▶ **Task instructions**
Please give the records starting at the line that contains "Where should I click to: Click" and ending at the line that contains "point(275,82)" as a JSON list of strings, one string per line, leaving out blank lines.

▶ **Entries provided**
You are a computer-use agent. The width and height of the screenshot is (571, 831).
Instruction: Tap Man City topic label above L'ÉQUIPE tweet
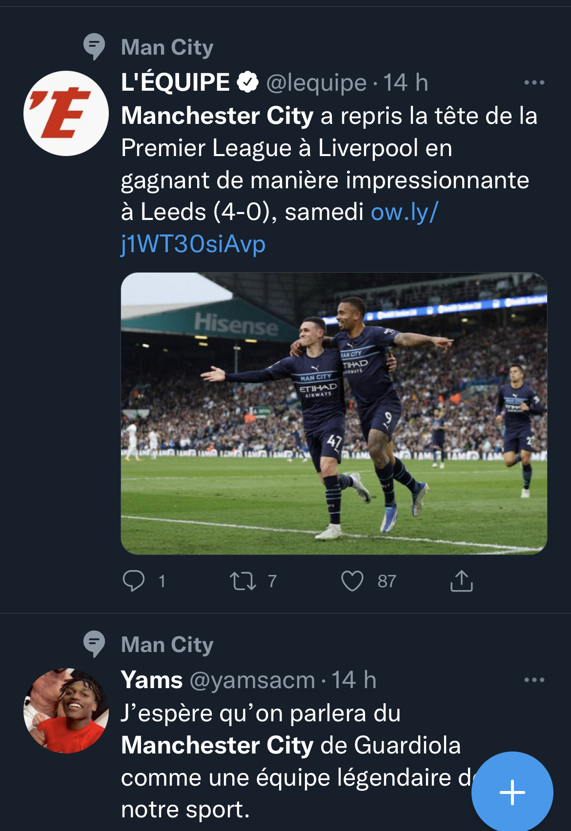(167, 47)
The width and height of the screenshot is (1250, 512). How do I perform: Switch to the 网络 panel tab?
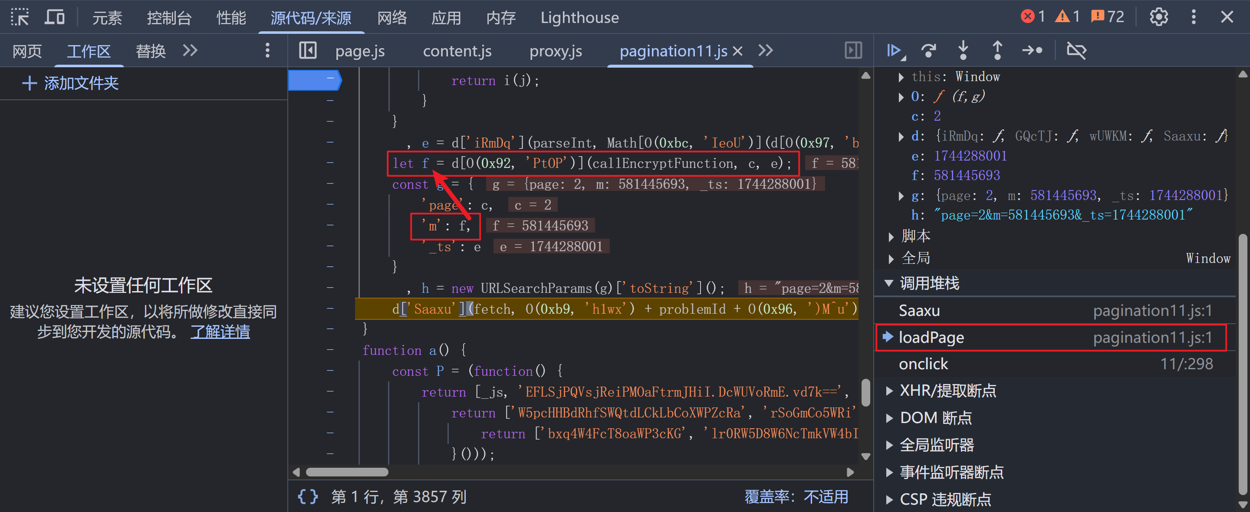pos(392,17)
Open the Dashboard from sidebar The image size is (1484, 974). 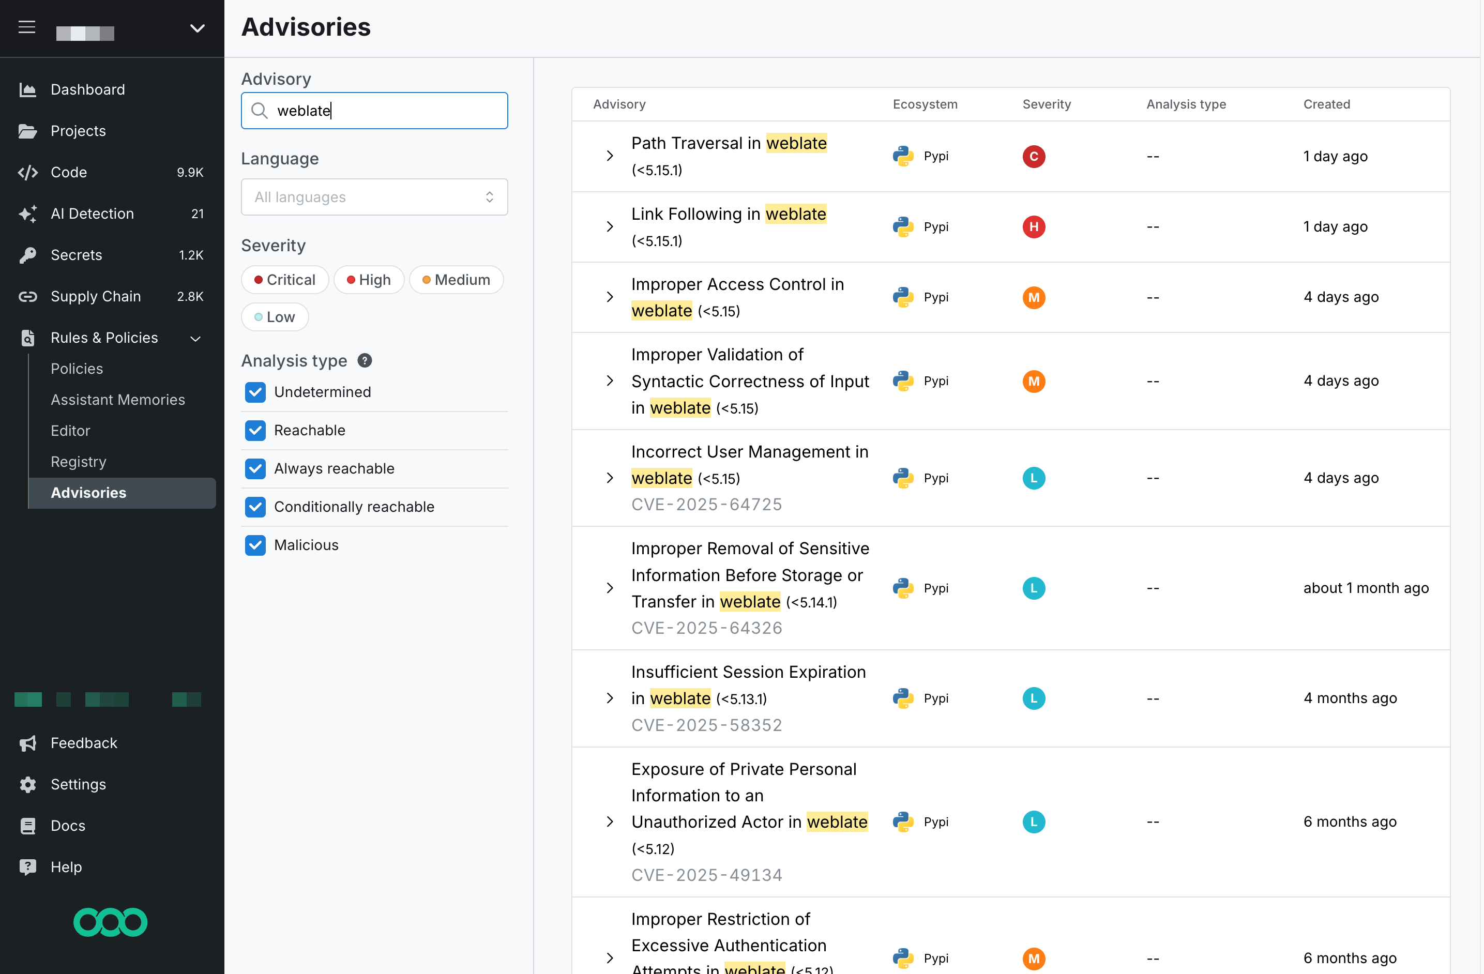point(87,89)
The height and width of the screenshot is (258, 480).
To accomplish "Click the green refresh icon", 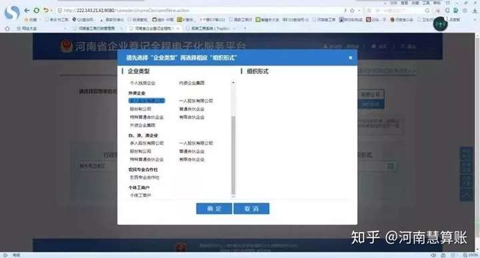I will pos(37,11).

...

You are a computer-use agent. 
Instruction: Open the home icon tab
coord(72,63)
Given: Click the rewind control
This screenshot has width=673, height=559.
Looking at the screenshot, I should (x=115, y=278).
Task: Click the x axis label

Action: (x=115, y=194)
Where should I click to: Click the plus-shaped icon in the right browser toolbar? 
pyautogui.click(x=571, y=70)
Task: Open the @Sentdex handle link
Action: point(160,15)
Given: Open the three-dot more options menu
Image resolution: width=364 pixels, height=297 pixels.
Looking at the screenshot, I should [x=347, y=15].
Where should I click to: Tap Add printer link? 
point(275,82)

* * *

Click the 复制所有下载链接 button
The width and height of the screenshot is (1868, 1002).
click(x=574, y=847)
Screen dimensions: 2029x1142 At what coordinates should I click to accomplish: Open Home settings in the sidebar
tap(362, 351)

▶ **Exercise response**
[
  "Where should I click to: Click the plus-shaped icon in the right browser toolbar? ",
  "pyautogui.click(x=571, y=70)",
  "Task: Open the @Sentdex handle link",
  "Action: point(160,15)",
  "Given: Open the three-dot more options menu",
  "Image resolution: width=364 pixels, height=297 pixels.",
  "Looking at the screenshot, I should [x=347, y=15].",
  "Where should I click to: Tap Add printer link? ",
  "point(275,82)"
]